## begin Material for this exercise

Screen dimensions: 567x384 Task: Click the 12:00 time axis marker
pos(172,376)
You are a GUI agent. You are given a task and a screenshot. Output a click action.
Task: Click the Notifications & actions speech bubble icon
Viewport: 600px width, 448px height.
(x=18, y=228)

## end Material for this exercise

§ **Problem to solve**: Can you arrange these records as a two-column CSV with the columns "instruction" and "coordinates", one row per record? Put each record's text and its answer in a single quoted field, with line breaks replaced by spaces.

§ **Solved exercise**:
instruction,coordinates
"Screen dimensions: 567x384 Task: Click the 12:00 time axis marker","pos(172,376)"
"You are a GUI agent. You are given a task and a screenshot. Output a click action. Task: Click the Notifications & actions speech bubble icon Viewport: 600px width, 448px height.","(x=18, y=228)"